■ Passage given ■
====
The Student Yachting World Cup (SYWoC) is an annual sailing competition for students which was created in 1979 and is held in France.

36th edition 

The 36th edition of the Student Yachting World Cup took place in La Rochelle, France. The competitors sailed from November 2 to November 7 on Grand Surprise class sailboats.

The Student Yachting World Cup

The SYWoC is an annual sailing competition organized by students at the École Polytechnique, a French engineering school, seeing the world's best student sailing teams confront each other in a week-long series of races. Every year, the SYWoC takes place around All Saints' Day and gather about 200 students in a large French harbour. Earlier editions have taken place in La Rochelle, Lorient, Royan, Marseille, La Trinité-sur-Mer, Toulon.

Each country can be represented one team. This team is chosen on the basis of its national or international races, as well as on advice from the national sailing federation. The winner of the last edition and the Ecole Polytechnique, organizing university, are also invited.
====
■ Supplied information ■
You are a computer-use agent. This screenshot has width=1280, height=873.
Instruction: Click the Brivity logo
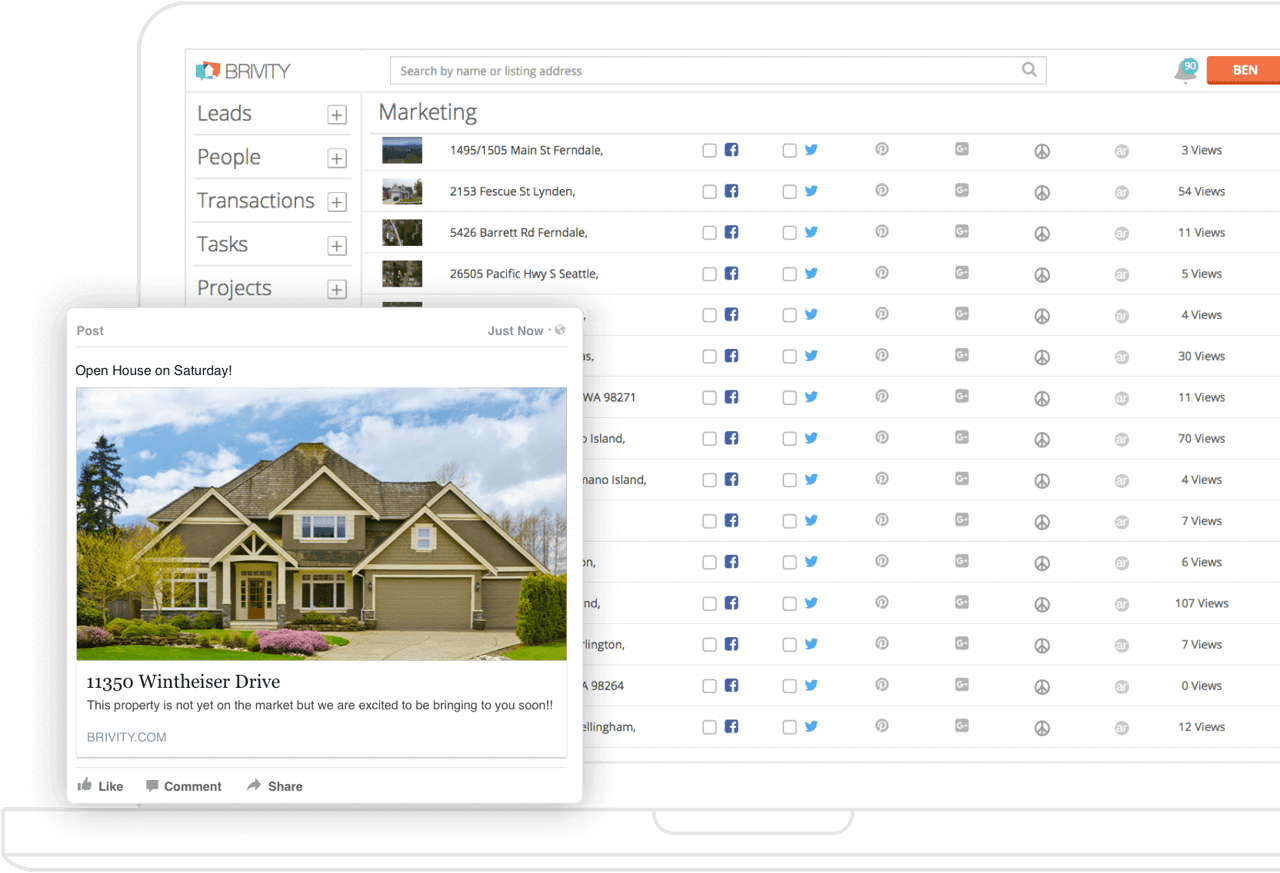(x=243, y=71)
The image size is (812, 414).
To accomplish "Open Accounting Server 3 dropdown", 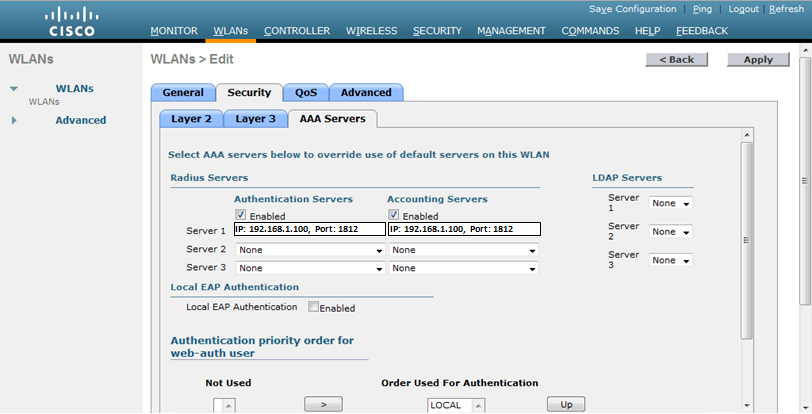I will tap(464, 268).
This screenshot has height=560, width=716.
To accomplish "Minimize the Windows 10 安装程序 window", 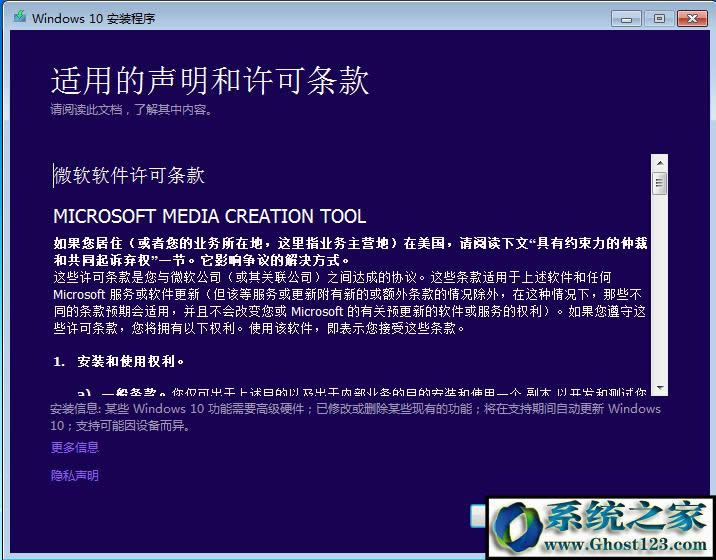I will pos(627,18).
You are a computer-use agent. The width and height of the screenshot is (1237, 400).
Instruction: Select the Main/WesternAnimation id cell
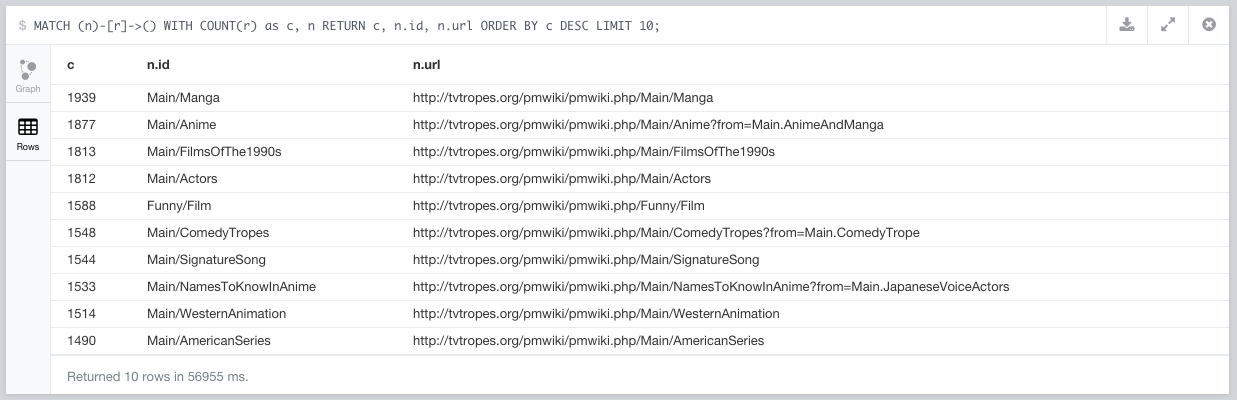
====
■ Set tasks ■
[1] Can you rewrite the stretch of the SYWoC text from "The Student Yachting World Cup (SYWoC)" through "La Trinité-sur-Mer, Toulon.", substituting "yachts" for "sailboats"?
[2] According to the SYWoC text, on what class of sailboats did competitors race in the 36th edition?
The items stand apart from the SYWoC text and are unrelated to it.

■ Task answers ■
[1]
The Student Yachting World Cup (SYWoC) is an annual sailing competition for students which was created in 1979 and is held in France.

36th edition 

The 36th edition of the Student Yachting World Cup took place in La Rochelle, France. The competitors sailed from November 2 to November 7 on Grand Surprise class yachts.

The Student Yachting World Cup

The SYWoC is an annual sailing competition organized by students at the École Polytechnique, a French engineering school, seeing the world's best student sailing teams confront each other in a week-long series of races. Every year, the SYWoC takes place around All Saints' Day and gather about 200 students in a large French harbour. Earlier editions have taken place in La Rochelle, Lorient, Royan, Marseille, La Trinité-sur-Mer, Toulon.

[2] Grand Surprise